** INPUT DATA follows **
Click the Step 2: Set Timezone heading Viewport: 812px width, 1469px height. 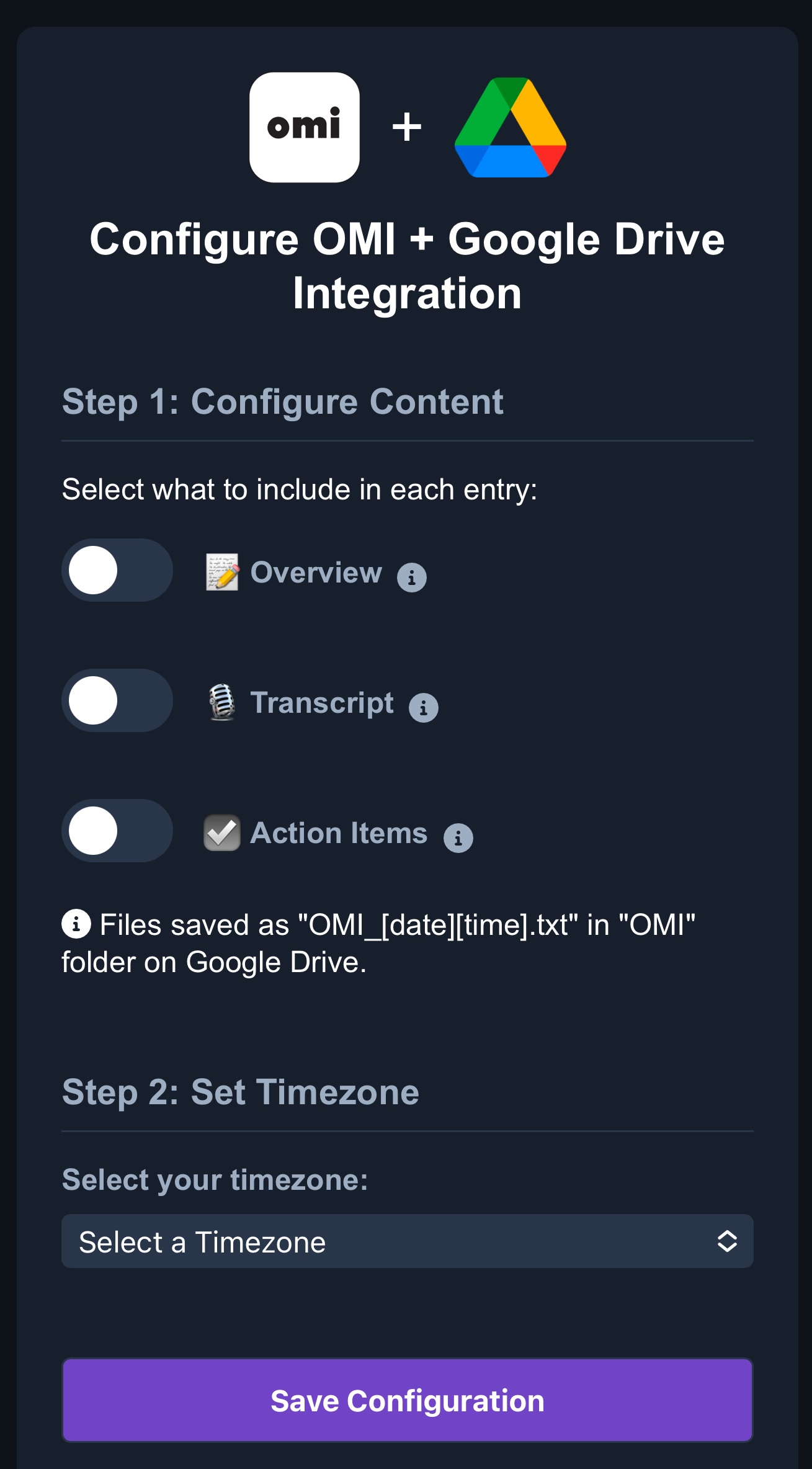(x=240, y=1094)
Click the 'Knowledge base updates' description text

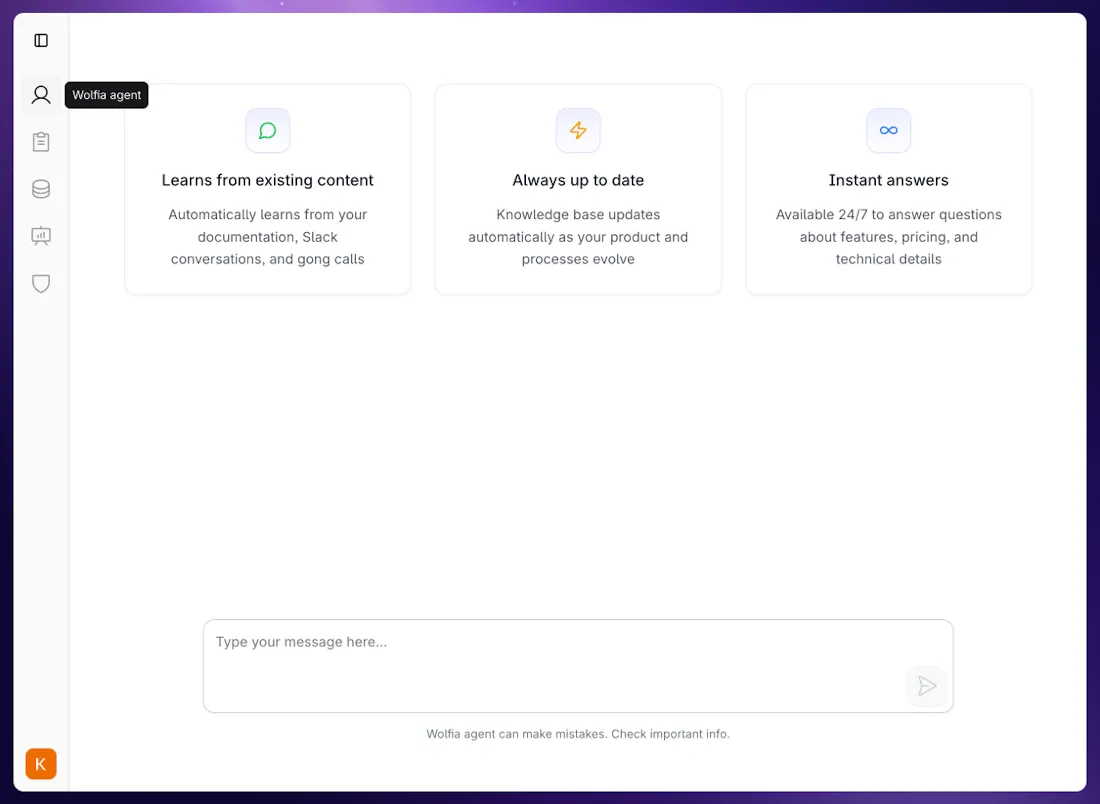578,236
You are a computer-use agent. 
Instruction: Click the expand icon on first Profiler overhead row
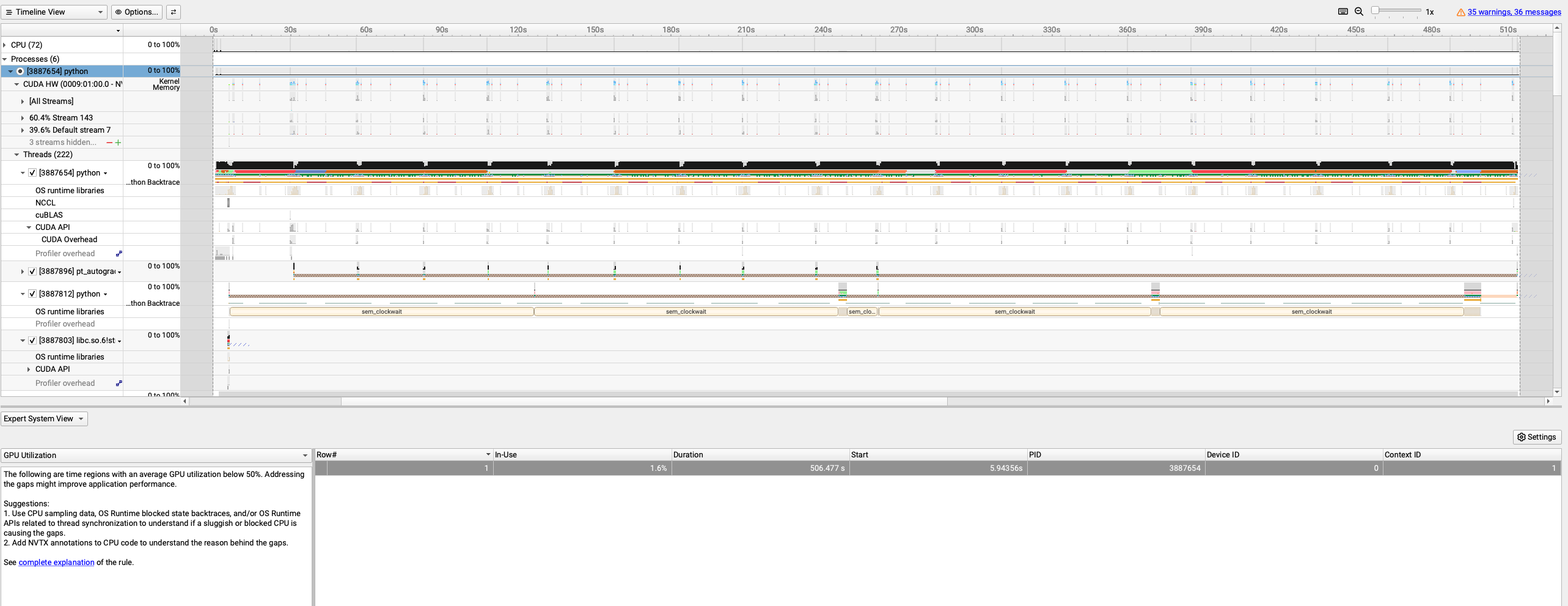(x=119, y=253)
** End of INPUT DATA **
WHAT YOU WILL DO:
Beginning at the line that holds "Instruction: Click the" and ending with the last line of the entries, please set down each line exactly, leaving every picture out.

RESPONSE TO THE EXERCISE:
Instruction: Click the expand icon on first Profiler overhead row
(x=119, y=253)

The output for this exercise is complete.